Nokia saw healthy gains in trade - provisionally closing up 2.8 percent - after a patent settlement was agreed with Taiwanese smartphone manufacturer HTC. The deal will also explore future potential collaborative opportunities, the pair said in a press release on Monday.
Meanwhile, Peugeot-Citroen shares finished the day up 0.1 percent after reports that a deal for China's Dongfeng Motor Group to buy a stake in the French auto firm is nearing completion. Reuters reported that the Chinese company has asked for a trading halt in its stock as well as detailing that Peugeot negotiators were in China this week.
U.S. stocks mostly fell on Monday after Wall Street's best weekly performance this year, as investors waited to hear from Federal Reserve Chair Janet Yellen, who makes her first monetary policy report to lawmakers on Tuesday.
(Read more: What Congress is likely to hear from Yellen)
In other news, U.K. bank Barclays announced adjusted profit before tax for 2013 of £5.2 billion ($8.5 billion) on Monday, ahead of its full earnings release on Tuesday.
The lender also said that statutory profit before tax would come in at £2.9 billion.
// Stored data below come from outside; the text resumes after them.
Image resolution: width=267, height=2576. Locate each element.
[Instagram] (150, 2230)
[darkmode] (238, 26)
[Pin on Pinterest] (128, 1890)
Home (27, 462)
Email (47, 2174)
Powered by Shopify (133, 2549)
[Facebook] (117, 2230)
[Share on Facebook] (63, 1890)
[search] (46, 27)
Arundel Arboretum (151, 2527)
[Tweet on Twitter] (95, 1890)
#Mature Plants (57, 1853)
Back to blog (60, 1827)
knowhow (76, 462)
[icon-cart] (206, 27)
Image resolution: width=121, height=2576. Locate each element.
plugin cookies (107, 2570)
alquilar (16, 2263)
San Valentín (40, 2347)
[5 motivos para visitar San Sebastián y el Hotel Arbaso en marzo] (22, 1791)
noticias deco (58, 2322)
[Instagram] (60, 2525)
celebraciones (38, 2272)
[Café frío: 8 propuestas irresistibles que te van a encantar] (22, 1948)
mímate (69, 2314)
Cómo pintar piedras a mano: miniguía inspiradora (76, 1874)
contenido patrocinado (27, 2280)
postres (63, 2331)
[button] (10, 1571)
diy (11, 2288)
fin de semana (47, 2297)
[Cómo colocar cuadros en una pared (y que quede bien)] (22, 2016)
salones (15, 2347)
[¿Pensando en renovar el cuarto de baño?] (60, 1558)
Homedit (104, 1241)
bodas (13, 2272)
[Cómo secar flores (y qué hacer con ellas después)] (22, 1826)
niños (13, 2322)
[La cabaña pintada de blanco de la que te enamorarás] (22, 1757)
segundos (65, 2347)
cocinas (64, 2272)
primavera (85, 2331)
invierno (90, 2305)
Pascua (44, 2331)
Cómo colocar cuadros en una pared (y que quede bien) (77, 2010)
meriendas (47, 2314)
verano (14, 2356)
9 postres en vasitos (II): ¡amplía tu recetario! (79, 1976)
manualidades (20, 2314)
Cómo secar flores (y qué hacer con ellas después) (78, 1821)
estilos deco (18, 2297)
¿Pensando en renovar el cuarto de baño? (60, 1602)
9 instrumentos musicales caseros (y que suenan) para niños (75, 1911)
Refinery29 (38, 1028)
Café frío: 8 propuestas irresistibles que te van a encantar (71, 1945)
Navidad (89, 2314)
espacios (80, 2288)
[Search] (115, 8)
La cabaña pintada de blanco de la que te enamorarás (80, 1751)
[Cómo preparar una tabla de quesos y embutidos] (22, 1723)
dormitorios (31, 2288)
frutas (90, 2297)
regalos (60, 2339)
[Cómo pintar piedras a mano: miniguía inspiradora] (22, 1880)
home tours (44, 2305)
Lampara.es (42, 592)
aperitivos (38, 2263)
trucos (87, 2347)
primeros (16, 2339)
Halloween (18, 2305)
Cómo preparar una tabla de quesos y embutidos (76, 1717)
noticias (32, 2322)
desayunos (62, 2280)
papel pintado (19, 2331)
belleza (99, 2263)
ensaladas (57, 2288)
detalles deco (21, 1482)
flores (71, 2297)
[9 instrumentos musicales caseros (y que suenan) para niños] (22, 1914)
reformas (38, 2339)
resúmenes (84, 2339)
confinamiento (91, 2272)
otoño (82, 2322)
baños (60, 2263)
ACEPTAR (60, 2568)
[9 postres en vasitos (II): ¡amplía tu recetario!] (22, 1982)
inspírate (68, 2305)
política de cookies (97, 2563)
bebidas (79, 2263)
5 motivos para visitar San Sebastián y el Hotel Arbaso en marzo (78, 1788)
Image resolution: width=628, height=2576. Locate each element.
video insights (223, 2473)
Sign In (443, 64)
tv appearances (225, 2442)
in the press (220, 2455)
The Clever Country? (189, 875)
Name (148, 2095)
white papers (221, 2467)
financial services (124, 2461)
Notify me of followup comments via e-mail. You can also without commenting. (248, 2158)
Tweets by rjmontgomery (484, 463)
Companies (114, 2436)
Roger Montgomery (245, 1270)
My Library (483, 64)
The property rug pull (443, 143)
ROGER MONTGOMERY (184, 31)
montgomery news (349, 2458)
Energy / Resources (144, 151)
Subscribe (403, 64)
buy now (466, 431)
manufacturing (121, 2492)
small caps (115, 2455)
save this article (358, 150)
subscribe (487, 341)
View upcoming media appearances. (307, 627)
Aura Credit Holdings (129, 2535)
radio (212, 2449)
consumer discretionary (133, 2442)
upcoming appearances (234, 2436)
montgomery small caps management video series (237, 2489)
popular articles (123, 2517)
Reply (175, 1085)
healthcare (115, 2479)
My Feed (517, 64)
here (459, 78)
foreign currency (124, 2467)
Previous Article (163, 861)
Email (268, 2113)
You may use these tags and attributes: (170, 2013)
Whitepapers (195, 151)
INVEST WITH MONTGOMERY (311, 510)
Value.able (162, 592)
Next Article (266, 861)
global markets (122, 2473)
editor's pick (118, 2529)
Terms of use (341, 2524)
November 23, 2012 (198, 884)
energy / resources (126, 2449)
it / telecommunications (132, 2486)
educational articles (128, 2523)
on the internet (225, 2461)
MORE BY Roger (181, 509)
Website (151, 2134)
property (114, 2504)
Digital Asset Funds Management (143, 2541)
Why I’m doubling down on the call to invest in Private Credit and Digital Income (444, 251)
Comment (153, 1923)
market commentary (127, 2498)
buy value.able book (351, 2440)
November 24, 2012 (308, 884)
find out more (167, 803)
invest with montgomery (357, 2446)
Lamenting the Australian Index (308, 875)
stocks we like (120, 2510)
Analysts at Investec said that its full-year results were a "fraction" ahead of its own expectations. Shares closed higher by 1.2 percent on Monday.
(Read More: Barclays announces $8.5 billion profit a day early)
Meanwhile in Switzerland, 50.3 percent of voters backed a measure to cap immigration, putting a ceiling on the number of foreign migrants – including citizens of the EU.
The referendum proposals could irk multinationals and call into question its laws on the free movement of people with the European Union.
(Read More: Is Switzerland closed for business?)
Elsewhere, French President Francois Hollande began his state visit to the U.S. on Monday.